Bonjour à tous,

Juste un petit copié/collé extrait de mon précédent billet qui avait pour principale vocation de remercier, chacun et tous (quelle belle transition involontaire) de vos différents commentaires.

Si la motivation première est bien de traiter du néo-druidisme contemporain au travers de divers échanges et rencontre faites par leur auteur, vos propres commentaires m’ont motivé à l’ouvrir à des points de vue qui n’ont de prétention que celle de leur auteur. Je laisse à chacun, le cas échéant, le soin d’apprécier et de juger si ceux-ci peuvent ou non se relier au néo-druidisme même si telle n’est pas mon propos. Si l’auteur de ces lignes se revendique bien comme participant de cette nébuleuse, il est se revendique d’abord et avant tout autre chose, comme étant lui-même, un humain parmi d’autres humains.

Au delà de ce sentiment fort d’être doué d’une identité propre, nous sommes un tout.

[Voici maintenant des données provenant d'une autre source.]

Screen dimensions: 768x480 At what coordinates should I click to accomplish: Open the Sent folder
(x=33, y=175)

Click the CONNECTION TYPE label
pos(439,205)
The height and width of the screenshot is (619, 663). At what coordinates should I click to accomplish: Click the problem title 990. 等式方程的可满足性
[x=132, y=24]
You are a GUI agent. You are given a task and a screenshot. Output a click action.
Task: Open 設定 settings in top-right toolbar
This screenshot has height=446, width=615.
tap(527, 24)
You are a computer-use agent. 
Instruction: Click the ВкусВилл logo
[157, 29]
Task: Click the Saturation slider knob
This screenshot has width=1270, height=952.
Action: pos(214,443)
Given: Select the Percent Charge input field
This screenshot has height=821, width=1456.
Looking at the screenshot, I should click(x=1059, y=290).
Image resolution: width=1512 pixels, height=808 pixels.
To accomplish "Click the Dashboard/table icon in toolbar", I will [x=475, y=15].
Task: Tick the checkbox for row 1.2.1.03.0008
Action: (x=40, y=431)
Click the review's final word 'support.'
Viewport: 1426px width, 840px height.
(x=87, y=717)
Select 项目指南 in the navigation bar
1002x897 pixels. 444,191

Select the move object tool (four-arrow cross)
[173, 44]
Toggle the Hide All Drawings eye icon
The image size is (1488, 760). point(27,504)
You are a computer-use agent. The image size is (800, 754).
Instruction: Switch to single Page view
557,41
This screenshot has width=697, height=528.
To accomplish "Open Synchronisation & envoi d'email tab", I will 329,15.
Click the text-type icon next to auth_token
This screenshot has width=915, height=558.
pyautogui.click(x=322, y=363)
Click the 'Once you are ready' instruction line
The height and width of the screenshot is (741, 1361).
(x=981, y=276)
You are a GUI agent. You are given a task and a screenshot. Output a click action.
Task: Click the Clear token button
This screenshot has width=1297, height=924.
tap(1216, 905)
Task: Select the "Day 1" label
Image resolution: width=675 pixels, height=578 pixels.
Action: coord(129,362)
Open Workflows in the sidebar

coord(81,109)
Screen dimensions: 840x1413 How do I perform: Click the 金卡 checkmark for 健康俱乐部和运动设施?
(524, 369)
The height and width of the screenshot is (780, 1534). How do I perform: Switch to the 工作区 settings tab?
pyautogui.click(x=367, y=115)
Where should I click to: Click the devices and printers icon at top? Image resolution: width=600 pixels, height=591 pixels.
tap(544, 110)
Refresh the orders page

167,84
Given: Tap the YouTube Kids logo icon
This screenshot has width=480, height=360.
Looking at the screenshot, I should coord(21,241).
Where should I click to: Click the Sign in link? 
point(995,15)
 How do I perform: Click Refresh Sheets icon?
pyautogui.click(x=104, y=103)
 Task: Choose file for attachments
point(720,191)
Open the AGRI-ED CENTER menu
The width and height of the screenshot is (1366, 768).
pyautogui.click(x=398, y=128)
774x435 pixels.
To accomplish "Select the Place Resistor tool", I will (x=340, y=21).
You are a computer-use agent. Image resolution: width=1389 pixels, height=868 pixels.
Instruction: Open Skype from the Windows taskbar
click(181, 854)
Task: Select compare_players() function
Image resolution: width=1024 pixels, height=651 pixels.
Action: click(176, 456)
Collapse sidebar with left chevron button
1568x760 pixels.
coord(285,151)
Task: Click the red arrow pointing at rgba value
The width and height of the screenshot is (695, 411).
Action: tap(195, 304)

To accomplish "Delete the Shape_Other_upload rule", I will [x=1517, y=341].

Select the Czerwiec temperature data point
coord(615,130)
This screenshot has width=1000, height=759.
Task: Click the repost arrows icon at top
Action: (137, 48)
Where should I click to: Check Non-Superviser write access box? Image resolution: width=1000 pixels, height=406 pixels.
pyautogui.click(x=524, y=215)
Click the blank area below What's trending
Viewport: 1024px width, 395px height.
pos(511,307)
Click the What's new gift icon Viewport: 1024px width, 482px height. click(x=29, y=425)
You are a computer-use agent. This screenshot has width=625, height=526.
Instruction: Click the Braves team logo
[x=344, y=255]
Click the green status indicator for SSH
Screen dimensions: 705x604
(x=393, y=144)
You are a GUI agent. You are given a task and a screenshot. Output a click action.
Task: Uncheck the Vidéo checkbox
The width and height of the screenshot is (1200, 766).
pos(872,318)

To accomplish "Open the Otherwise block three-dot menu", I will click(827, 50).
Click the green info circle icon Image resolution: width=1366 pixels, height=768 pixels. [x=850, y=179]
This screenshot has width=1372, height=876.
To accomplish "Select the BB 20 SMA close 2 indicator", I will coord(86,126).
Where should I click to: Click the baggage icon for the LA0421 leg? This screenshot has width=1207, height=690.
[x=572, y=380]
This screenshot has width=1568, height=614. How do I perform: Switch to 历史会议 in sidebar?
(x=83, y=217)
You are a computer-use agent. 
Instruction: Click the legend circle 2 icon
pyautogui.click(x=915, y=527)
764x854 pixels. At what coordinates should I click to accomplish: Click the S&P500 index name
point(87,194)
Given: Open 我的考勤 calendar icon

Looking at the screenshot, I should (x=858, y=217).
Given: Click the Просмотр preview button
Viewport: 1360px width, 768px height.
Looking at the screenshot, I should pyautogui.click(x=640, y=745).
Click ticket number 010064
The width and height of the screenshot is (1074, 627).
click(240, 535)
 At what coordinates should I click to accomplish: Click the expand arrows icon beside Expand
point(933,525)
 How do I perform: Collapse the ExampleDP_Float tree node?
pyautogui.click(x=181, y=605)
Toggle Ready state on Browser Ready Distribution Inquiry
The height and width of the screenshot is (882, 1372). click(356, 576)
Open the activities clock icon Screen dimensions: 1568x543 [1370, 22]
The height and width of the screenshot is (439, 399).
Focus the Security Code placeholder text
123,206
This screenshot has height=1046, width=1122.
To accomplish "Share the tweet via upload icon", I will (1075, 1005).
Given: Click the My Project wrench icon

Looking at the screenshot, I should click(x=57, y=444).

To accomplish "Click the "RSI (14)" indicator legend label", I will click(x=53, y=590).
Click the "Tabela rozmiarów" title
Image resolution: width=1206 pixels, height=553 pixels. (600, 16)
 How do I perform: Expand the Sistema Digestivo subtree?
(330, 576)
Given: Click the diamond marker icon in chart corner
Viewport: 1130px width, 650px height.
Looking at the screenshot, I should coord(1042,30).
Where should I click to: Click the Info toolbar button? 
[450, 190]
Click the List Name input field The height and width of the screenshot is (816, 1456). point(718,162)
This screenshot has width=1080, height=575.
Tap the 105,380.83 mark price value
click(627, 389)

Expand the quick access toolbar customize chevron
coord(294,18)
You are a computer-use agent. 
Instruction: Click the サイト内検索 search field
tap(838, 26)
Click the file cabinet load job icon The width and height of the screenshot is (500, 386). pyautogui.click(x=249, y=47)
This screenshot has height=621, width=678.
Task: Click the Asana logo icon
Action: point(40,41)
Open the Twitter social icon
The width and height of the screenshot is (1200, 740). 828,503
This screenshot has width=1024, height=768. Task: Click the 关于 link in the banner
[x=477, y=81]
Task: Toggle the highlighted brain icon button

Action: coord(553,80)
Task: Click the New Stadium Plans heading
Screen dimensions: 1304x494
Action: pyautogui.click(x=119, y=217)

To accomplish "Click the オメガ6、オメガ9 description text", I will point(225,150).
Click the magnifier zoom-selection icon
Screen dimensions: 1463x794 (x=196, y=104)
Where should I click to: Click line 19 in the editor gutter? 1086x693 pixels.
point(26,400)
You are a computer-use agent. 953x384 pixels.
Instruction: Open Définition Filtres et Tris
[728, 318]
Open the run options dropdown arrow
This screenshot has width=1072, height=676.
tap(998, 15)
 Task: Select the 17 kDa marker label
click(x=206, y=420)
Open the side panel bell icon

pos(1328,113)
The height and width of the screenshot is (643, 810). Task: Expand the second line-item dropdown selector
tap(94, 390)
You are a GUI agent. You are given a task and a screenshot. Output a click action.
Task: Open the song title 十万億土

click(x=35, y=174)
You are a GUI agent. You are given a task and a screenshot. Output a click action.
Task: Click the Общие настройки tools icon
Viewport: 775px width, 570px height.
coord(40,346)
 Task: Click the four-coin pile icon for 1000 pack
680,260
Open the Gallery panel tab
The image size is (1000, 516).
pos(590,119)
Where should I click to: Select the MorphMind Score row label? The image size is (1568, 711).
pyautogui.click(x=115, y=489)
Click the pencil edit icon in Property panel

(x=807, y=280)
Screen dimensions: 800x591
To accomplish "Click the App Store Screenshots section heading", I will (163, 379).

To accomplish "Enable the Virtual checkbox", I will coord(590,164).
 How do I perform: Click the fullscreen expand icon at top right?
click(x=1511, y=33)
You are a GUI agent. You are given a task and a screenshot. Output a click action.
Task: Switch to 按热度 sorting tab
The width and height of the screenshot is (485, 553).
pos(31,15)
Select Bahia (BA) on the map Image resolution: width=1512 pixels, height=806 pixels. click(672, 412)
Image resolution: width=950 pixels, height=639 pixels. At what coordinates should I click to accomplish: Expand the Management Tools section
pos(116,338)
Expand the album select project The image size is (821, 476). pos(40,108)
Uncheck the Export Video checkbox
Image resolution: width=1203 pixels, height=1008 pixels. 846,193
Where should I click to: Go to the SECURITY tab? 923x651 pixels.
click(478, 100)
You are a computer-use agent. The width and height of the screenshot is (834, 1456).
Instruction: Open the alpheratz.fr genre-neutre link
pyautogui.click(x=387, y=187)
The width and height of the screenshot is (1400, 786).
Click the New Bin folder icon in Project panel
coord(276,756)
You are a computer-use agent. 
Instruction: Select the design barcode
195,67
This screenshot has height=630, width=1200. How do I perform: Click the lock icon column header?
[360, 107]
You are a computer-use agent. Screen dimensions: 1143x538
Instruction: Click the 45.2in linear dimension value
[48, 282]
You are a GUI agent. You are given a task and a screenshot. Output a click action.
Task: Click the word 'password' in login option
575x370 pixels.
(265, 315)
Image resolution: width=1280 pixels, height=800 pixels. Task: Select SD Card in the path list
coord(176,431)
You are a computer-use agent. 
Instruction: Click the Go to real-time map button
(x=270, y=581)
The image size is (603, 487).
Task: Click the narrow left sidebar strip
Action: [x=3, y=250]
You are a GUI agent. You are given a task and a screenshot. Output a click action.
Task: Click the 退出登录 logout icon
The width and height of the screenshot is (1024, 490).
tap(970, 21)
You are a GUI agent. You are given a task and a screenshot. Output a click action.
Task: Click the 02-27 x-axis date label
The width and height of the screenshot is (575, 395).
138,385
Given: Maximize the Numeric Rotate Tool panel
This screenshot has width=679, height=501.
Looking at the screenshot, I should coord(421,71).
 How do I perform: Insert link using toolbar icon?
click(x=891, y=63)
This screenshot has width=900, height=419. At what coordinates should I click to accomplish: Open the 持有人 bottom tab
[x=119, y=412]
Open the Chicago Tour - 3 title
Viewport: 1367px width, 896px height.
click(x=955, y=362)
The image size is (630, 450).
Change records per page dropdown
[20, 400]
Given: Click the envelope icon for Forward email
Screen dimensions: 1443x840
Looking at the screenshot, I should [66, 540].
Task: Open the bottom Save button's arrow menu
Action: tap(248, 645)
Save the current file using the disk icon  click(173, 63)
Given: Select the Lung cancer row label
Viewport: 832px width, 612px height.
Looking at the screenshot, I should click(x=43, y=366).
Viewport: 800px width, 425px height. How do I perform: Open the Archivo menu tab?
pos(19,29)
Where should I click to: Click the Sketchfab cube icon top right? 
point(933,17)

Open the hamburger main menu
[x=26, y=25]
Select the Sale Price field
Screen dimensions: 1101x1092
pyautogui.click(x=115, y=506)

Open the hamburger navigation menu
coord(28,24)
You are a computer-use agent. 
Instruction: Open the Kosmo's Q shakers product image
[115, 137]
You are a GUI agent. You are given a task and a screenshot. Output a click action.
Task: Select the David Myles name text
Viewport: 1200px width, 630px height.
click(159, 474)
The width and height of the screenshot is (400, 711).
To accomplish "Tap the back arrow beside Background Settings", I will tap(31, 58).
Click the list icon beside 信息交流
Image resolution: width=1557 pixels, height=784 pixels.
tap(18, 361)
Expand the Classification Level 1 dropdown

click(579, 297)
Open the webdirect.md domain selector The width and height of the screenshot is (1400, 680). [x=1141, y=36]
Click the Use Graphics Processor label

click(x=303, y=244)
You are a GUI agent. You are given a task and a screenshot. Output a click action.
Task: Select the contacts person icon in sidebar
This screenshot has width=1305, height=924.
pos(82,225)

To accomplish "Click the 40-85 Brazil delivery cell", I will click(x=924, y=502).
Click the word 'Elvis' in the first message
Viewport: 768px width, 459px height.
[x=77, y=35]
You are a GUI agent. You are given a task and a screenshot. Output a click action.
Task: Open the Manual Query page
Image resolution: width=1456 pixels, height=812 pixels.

Si chacun de nous a de réels attributs qui le distinguent de tout autre, aucun de nous n’est ce qu’il est sans avoir reçu des autres. Les autres, au sen trivial, c’est chaque rencontre ou interaction, directe ou indirecte, que nous avons pu avoir sur notre chemin de vie, Dans une vision commune, c’est le bagage génétique de nos parents géniteurs et le bagage émotionnel de nos parents éducateurs. Dans une vision plus "mystique" c’est le fait que rien n’est jamais complètement isolé, à commencer sur le plan physique tels que les sciences nous en décrivent un modèle descriptif. Nous sommes tous (au sens large, ce qui inclut ce qui est considéré comme inanimé pour le commun des mortels) fait de la même matière, issue de la même "source" de "vide". Toujours selon ce modèle descriptif produits par les sciences et les mathématiques, dans l’infiniment petit, tout ce qui a été lié reste lié sans que ni l’espace, ni le temps puissent s’y opposer. Cette "réalité" physique telle que décrites par les modèles scientifiques a bien entendu (ça ne va pas de soi sinon mon incapacité à concevoir qu’il pourrait être cohérent qu’il en soit autrement) à ses prolongements dans ce que les modèles métaphysiques, philosophiques et religieux décrivent comme étant l’esprit.

Bien que je sois dans l’incapacité verbale d’argumenter plus sur ce sujet, la conjecture qu’esprit et matière sont dans le plan "mystique" l’analogue de l’équivalence énergie-matière décrite par la célèbre formule E=mc² est, chaque jour qui passe et en ce qui me concerne, de plus en plus, une évidence. De cette évidence qu’esprit et matière ne sont que deux manifestations différenciées d’une même réalité, la première conclusion qui s’impose est de renvoyer matérialistes et spiritualistes conventionnels dos à dos.De cette autre évidence que tout ce qui est a été, est et restera lié au reste de ce qui est, la seconde conclusion qui s’impose et confirme la première est que toutes choses qui nous paraissent s’opposer, composer ou simplement s’apposer ne sont également que des manifestations différenciées d’une même réalité commune.

Cette évidence peut très bien n’être qu’une construction mentale produite par l’imaginaire, L’imaginaire est ce par quoi nous comblons les espaces vides de nos perception. L’imaginaire n’existerait pas sans ces espaces vides et l’existence d’espaces vides implique qu’il existe des espaces pleins, du moins conceptuellement. En d’autre mot l’imaginaire est un processus de création qui nous consiste à combler les "vides" à partir du matériau des "pleins" auxquels nous avons eu accès. Cette création (mise en forme) est propre à chaque créateur. Mais dès lors que tout est et reste lié (en interaction), jusqu’à preuve du contraire, la conclusion logique triviale (simple question de cohérence) est que les fruits de l’imaginaire sont des réalités au même titre que ce qui est tangible en commun.